IN VITRO DRUG DISSOLUTION AND DISSOLUTION TESTING APPROACHES: AN REVIEW

Ch. Taraka Ramaro*, N. Yarranna Reddy, P. Keerthi, V.Appalanaidu, V. Sravani

ABSTRACT

The contrasting views of dissolution testing taken by pharmaceutical scientists and regulators lead to constant development and review of the technology. The industrial drive is to improve the IVIVC, so speeding up the identification and development of new therapeutic products, whilst the regulatory focus is on the use of dissolution testing as a quality control tool to confirm product safety and efficacy. In vitro dissolution testing of solid dosage forms is the most frequently used biopharmaceutical test method in formulation development. It is used from the start of dosage form development and in all subsequent phases.
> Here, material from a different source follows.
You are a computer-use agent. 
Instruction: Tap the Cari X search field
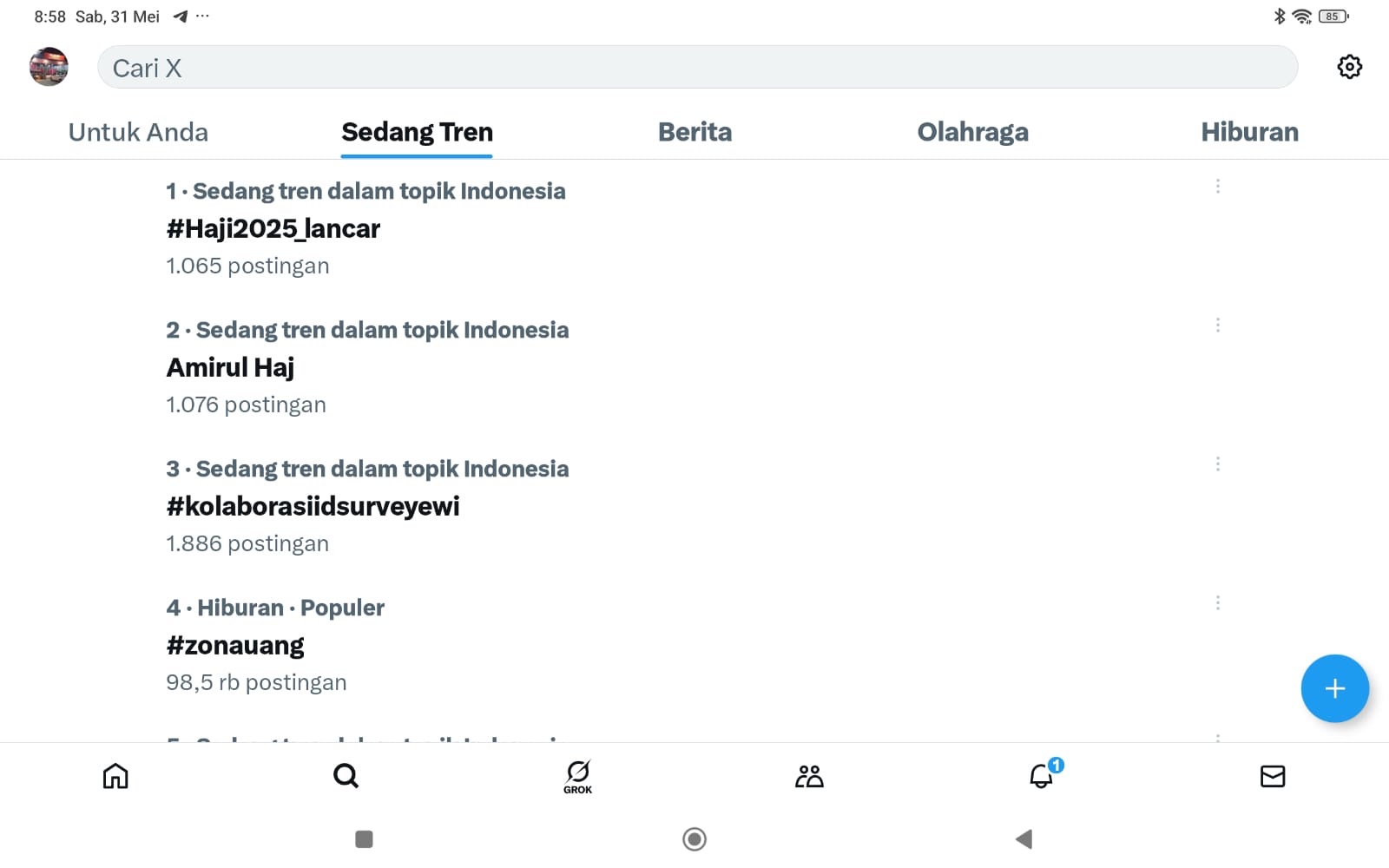pos(696,68)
Investigation of drug release mechanisms, especially for ER formulations obtaining a predefined target release profile and robust formulation properties regarding influences of physiological factors (e.g., pH and food) on the drug release. Generation of supportive data to bioavailability studies as an aid in interpretation of in vivo results. Validation of manufacturing processes. Investigation of effects of different storage conditions. Batch quality control (QC). A surrogate for bioequivalence studies. Drug release is determined by formulation factors such as disintegration/dissolution of formulation excipients or drug diffusion through the formulation. In vitro dissolution testing should thus provide predictions of both the drug release and the dissolution processes in vivo.

Keywords: Dissolution, Solubility, Paddle method, Basket method, Noyes Whitney eqn.